Exercise: An exact copy of every entry is needed, without the pictures.

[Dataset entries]
[Start of section]

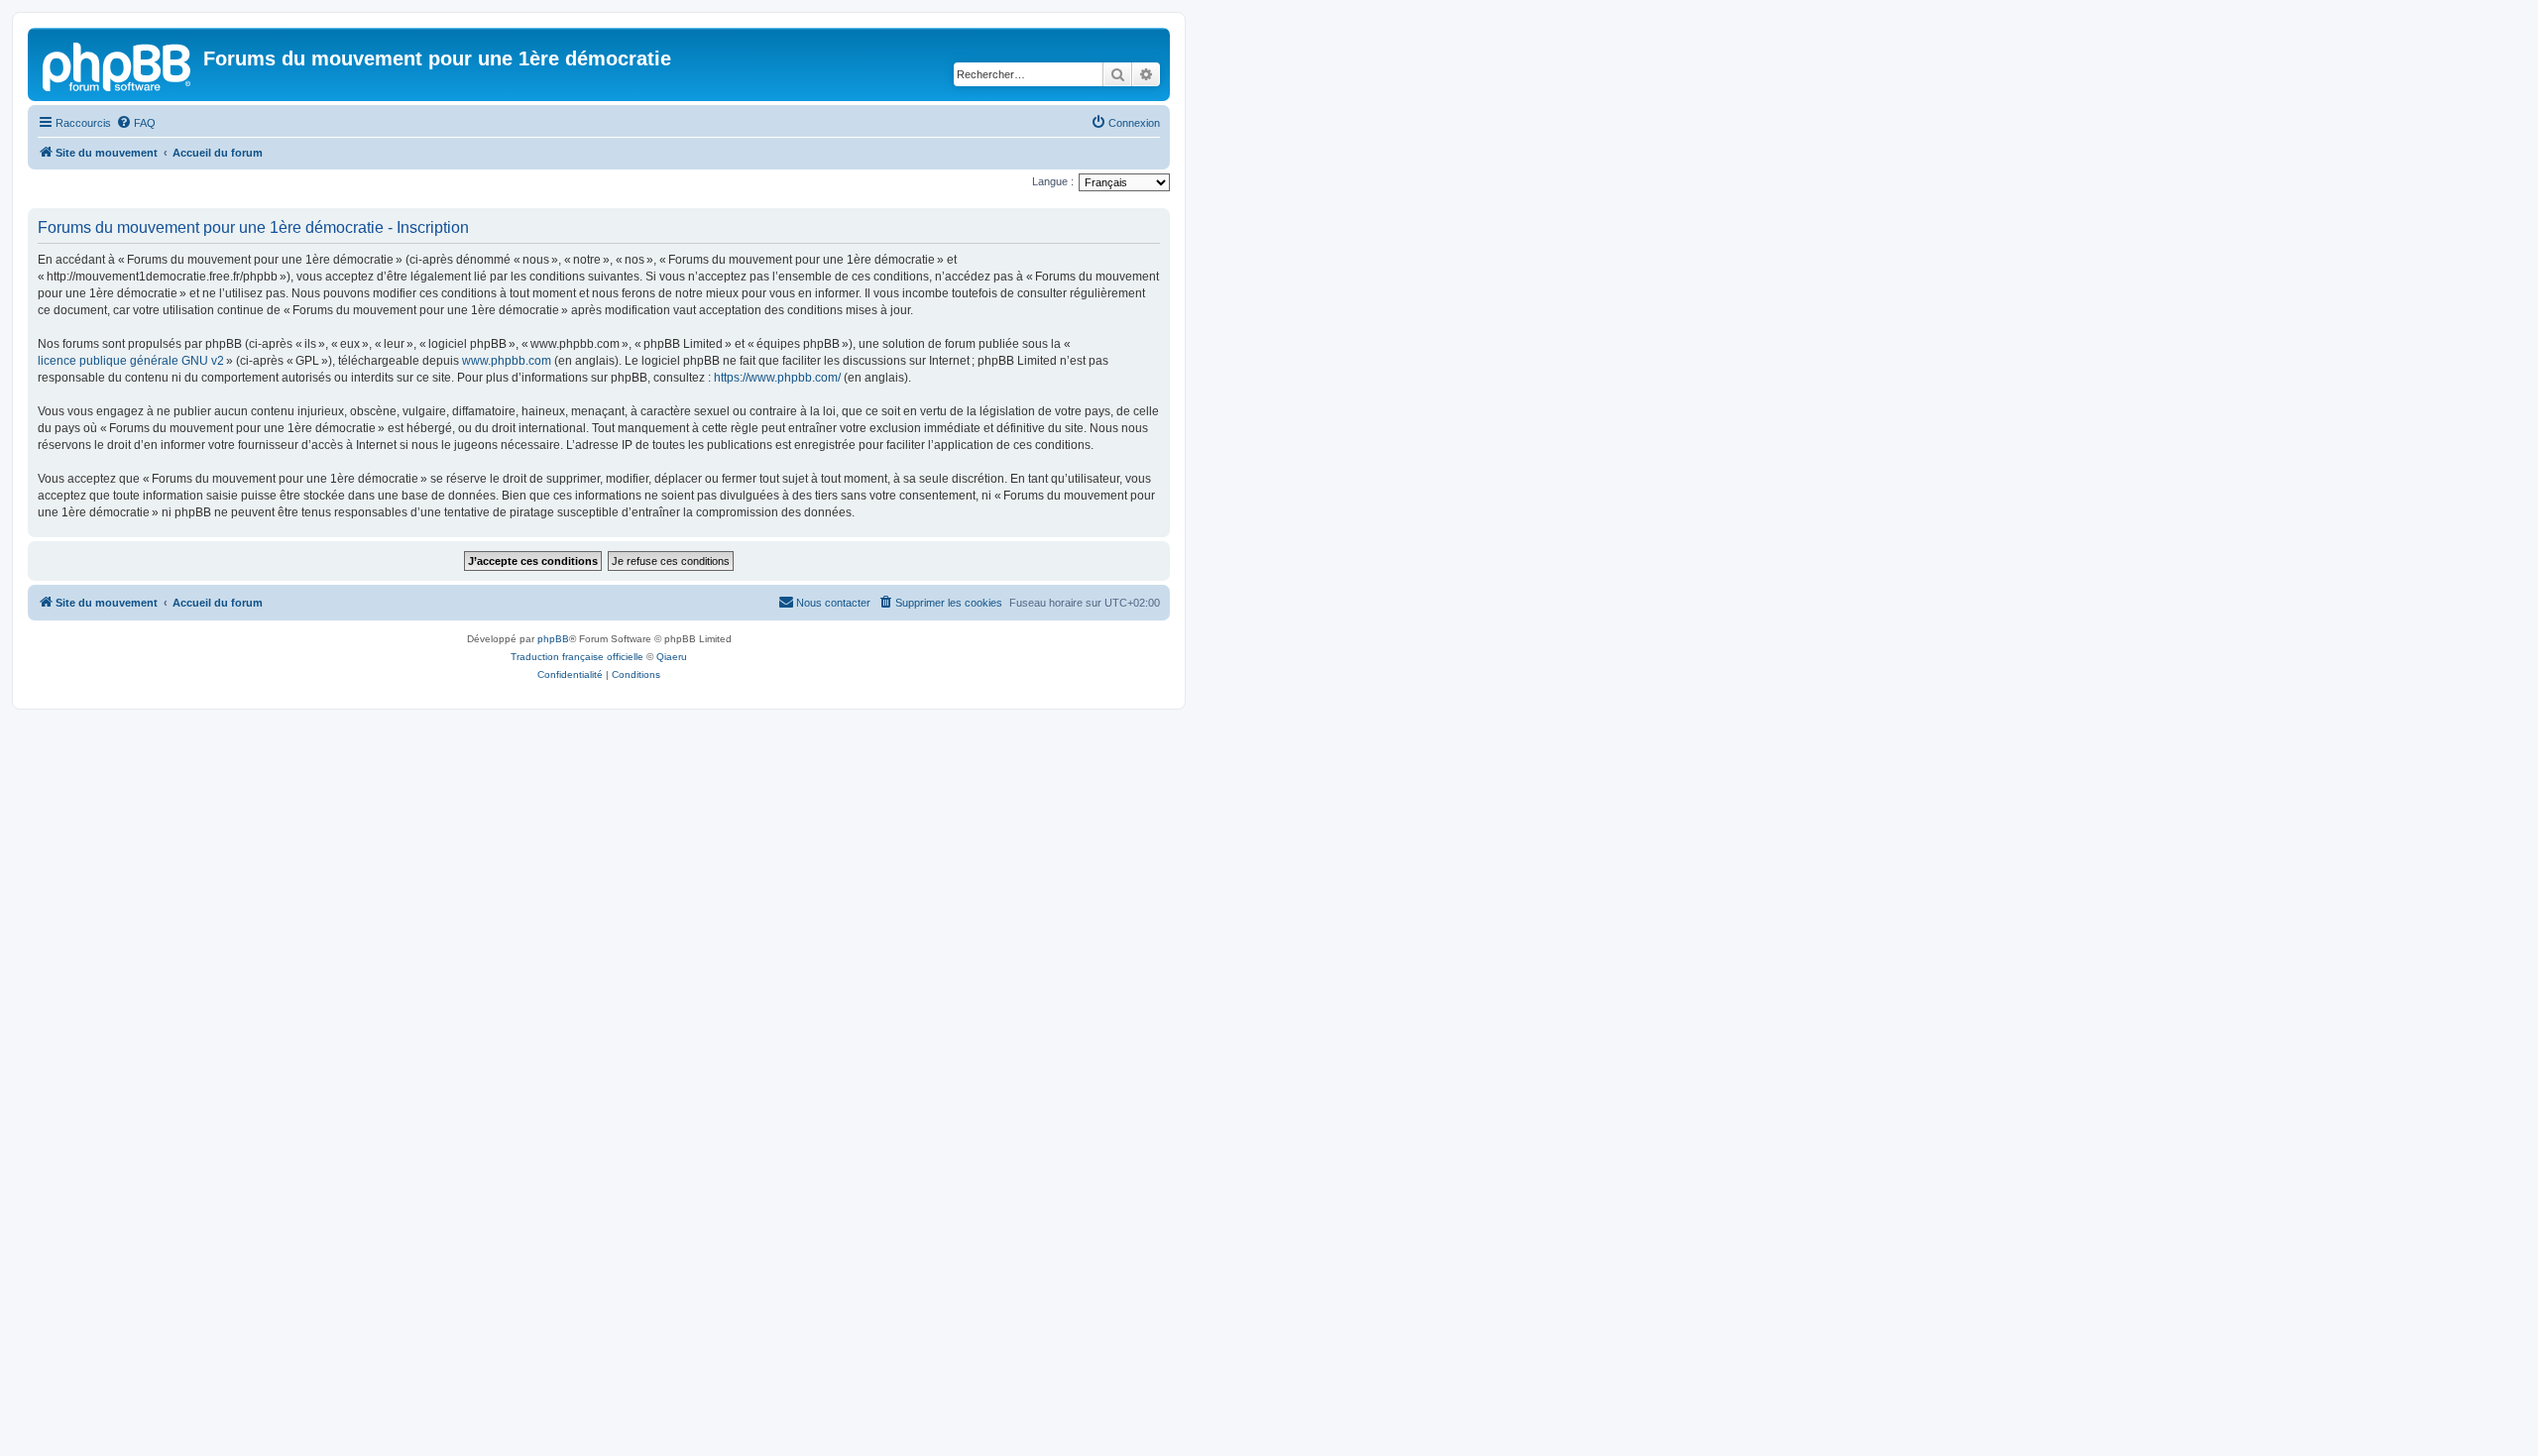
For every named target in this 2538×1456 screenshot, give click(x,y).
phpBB (553, 638)
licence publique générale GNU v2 (131, 361)
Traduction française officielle (577, 656)
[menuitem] (136, 123)
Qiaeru (671, 656)
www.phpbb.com (506, 361)
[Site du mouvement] (118, 64)
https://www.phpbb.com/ (777, 378)
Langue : (1053, 181)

[End of section]

Written response:
For every named target in this 2538×1456 screenshot, give click(x,y).
phpBB (553, 638)
licence publique générale GNU v2 (131, 361)
Traduction française officielle (577, 656)
[menuitem] (136, 123)
Qiaeru (671, 656)
www.phpbb.com (506, 361)
[Site du mouvement] (118, 64)
https://www.phpbb.com/ (777, 378)
Langue : (1053, 181)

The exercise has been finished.